GREENSBORO, N.C. — In the span of a couple of strokes, Patrick Reed went from almost certain disaster to his first PGA Tour victory.
The former Augusta State All-American won the Wyndham Championship on Sunday for his first title, beating Jordan Spieth with a most improbable birdie on the second hole of a playoff.
Reed recovered from a drive on the par-4 10th that came a few feet from going out of bounds and stopped in some pine needles in the woods near a television cable.
Reed pulled out his 7-iron, uncorked a baseball swing from an uphill lie and sent the ball under a tree branch – yet away from the tree trunk – to land his second shot 7 feet from the pin.
“It was the best shot of my life, that’s for sure,” Reed said.
Spieth, who called it “one of the best shots I’ve ever witnessed,” had reached the green in two strokes, but his 10-foot birdie putt trickled wide of the cup.
Reed then sank his short birdie putt that “felt like it was 40” feet to end it.
“Just to get my first win means everything to me,” Reed said.
Reed, who had his third consecutive top-10 finish, earned $954,000 in prize money and 500 FedEx Cup points for winning the final event before the playoffs.
Reed and Spieth finished regulation at 14-under 266. Reed closed with 4-under 66, and Spieth had 65.
The 20-year-old Spieth, the John Deere winner in a playoff last month, was denied in his bid to become youngest two-time champion in the modern era of the PGA Tour.
John Huh and Brian Harman were two strokes behind. Harman had 66, and Huh shot 68. Matt Jones matched the tournament record for a final round with 62 and finished at 11 under along with Matt Every (67) and Zach Johnson (68).
Reed – who let a three-stroke lead on the back nine slip away – missed a chance to win it on the first playoff hole, the par-4 18th.

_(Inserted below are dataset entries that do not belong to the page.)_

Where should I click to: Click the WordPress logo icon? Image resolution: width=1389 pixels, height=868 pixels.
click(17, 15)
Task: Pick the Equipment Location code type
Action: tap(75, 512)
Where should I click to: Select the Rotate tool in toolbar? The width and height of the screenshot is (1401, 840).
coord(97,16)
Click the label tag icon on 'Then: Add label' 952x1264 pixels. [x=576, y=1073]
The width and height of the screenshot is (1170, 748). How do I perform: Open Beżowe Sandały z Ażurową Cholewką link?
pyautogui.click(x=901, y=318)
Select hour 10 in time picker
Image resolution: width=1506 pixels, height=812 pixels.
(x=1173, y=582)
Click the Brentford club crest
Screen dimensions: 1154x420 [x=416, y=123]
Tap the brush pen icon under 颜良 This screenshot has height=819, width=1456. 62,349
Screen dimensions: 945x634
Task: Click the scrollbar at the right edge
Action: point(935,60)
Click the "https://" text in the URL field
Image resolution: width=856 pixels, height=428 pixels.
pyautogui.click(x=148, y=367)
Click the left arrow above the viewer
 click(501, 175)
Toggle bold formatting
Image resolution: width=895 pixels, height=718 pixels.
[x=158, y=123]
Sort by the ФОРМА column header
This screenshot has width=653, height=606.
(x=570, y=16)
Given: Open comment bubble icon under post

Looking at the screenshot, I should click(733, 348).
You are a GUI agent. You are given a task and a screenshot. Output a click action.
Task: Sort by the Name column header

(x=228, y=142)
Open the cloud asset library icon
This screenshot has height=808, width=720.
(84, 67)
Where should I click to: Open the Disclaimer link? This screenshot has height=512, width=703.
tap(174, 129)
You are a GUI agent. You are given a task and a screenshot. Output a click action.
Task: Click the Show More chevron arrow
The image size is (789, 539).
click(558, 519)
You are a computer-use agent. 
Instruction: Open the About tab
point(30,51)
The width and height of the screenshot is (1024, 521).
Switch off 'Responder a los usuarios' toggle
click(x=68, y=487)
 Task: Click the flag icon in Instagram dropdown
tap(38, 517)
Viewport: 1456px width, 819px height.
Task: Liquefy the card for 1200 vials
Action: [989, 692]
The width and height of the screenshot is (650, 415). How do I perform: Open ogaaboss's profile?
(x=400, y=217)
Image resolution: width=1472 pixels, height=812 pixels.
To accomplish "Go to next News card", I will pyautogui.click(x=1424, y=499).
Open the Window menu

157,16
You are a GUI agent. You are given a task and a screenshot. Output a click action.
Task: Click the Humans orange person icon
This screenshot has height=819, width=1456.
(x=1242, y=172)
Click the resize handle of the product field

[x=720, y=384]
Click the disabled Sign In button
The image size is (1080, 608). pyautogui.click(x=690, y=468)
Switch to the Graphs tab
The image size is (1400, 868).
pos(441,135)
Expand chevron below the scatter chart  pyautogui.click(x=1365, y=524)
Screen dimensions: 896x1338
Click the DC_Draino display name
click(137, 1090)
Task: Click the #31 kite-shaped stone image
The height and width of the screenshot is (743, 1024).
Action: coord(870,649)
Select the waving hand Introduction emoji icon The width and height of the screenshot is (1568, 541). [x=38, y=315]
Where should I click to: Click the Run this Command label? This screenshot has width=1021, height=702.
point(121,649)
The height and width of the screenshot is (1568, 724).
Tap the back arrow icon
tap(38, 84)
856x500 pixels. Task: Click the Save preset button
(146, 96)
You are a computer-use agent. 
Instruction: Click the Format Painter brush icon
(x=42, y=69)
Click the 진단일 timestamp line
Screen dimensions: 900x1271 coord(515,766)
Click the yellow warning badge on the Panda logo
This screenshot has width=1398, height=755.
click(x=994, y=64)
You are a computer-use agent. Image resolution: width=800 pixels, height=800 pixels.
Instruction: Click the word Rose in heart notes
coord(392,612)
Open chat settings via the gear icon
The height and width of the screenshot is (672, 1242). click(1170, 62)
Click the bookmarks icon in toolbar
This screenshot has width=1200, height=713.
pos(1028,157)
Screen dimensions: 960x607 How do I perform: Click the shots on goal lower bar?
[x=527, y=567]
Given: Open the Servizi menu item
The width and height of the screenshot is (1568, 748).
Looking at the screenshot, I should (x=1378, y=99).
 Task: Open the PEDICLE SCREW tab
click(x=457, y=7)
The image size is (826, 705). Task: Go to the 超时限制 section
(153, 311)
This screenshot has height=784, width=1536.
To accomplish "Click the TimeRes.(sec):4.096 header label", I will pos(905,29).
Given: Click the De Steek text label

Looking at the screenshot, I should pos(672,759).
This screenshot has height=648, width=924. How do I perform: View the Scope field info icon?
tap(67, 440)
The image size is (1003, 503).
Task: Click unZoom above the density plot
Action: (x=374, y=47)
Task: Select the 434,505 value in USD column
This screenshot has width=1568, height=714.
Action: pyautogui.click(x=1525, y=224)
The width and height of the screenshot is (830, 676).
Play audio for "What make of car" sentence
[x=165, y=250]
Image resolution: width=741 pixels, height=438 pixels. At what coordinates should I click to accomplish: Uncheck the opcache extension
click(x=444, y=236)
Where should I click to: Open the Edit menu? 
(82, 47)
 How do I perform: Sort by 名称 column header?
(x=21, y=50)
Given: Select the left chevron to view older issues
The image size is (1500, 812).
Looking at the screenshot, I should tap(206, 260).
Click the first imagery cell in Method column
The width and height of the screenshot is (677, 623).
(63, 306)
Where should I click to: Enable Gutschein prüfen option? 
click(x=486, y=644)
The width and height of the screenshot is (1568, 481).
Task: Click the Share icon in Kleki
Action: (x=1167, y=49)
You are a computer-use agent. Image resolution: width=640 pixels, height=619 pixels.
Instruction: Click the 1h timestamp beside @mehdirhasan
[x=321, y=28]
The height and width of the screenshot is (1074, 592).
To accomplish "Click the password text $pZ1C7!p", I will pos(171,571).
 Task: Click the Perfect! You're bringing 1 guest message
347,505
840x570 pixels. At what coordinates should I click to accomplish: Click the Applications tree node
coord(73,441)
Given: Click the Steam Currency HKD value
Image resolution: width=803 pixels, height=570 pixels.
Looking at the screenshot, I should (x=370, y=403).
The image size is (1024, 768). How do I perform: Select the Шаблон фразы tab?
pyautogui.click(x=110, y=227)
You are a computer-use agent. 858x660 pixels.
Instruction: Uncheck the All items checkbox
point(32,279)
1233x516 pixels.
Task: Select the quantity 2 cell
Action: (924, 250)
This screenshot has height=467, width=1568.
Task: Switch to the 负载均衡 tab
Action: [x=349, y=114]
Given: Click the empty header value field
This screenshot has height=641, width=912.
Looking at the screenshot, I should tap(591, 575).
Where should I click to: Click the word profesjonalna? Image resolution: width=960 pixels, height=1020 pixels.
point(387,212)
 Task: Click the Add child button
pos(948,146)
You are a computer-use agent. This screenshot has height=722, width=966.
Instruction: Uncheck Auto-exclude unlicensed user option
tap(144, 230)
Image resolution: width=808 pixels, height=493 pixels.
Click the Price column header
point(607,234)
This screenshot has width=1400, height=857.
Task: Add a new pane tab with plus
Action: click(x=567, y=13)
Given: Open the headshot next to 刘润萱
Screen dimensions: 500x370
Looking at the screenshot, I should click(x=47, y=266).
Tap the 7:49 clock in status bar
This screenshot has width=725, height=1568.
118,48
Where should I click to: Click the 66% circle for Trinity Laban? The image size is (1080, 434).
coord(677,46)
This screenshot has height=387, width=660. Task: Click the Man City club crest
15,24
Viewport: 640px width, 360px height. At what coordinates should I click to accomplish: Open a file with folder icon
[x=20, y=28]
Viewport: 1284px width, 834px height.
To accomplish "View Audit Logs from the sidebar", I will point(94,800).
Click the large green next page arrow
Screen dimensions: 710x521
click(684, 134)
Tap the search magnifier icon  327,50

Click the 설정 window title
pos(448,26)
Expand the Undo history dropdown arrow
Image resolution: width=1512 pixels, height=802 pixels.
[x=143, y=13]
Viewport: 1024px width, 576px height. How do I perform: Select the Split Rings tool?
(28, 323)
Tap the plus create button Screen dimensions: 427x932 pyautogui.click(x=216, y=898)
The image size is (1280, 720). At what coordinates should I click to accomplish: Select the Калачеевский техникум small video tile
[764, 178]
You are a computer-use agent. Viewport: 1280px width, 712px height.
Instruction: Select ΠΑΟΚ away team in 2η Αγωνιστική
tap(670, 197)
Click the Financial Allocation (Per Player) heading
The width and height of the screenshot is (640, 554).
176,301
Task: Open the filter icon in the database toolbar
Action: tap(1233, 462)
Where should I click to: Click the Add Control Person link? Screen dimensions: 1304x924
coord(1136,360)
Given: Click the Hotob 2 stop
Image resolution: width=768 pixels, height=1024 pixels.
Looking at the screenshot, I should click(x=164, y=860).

Spieth recovered from a terrible drive and saved par with a snaking 25-foot putt.
Reed pushed his 7-foot birdie putt wide of the hole, sending it to a second extra hole.
“I don’t even know how I was still playing (the second playoff hole) after what happened on 18,” Spieth said.
Spieth and Huh caught Reed at 14 under down the stretch in regulation.
At roughly the same time Reed bogeyed the par-3 16th, Spieth birdied the par-4 17th and closed with a par. Huh quickly slipped off the pace.
Reed, who led or shared the lead after the second and third rounds, also could have won it in regulation after landing his approach shot on the 18th in the center of the green.
But he left his approximately 20-foot birdie putt short and tapped in to force the playoff.
At the end of the day, the leaderboard looked much like it did at the start –tightly bunched. Eight players began the round within two strokes of the lead.
Reed compared the scenario to a Monday qualifier, and he knows plenty about those: he earned his spots in six tournaments last year by playing well in those 18-hole Monday rounds.
For the second straight day, organizers tried to beat the rain by starting the round early, sending players off in threesomes from the first and 10th tees. The skies were ominously overcast all day, but the saturated course didn’t receive any rain.
And unlike the third round — in which only 13 players broke par — scores were significantly lower on the water-logged Sedgefield course, and that turned the final 18 holes into a shootout.
Jones birdied five consecutive holes and six of seven during his best round of the year.
“Every golfer out here can go and shoot that,” Jones said.
Jones and Simpson, the 2011 winner who shot a 63, led the 52 players who shot better than even-par 70 during the final round.
“You really couldn’t tell that the greens got any rain,” Simpson said. “They were still as fast today as I’ve ever seen them.”
At one point early in the round, five players — Reed, Every, Harman, Huh and Johnson — shared the lead at 10 under and six others were within two strokes of them.
It wound up being a mostly fruitless week for the players on the playoff bubble who missed their last chance to push their way into The Barclays next week.
Nobody who started the week outside the top 125 managed to make it in. Each of the players at Nos. 126-132 missed the cut, and No. 133 Robert Streb finished at 3 under but could only jump to 126th.
“I was trying to put (the pressure) to the side as much as I could,” Streb said. “You can’t completely ignore it, but I just tried to play the best golf I could.”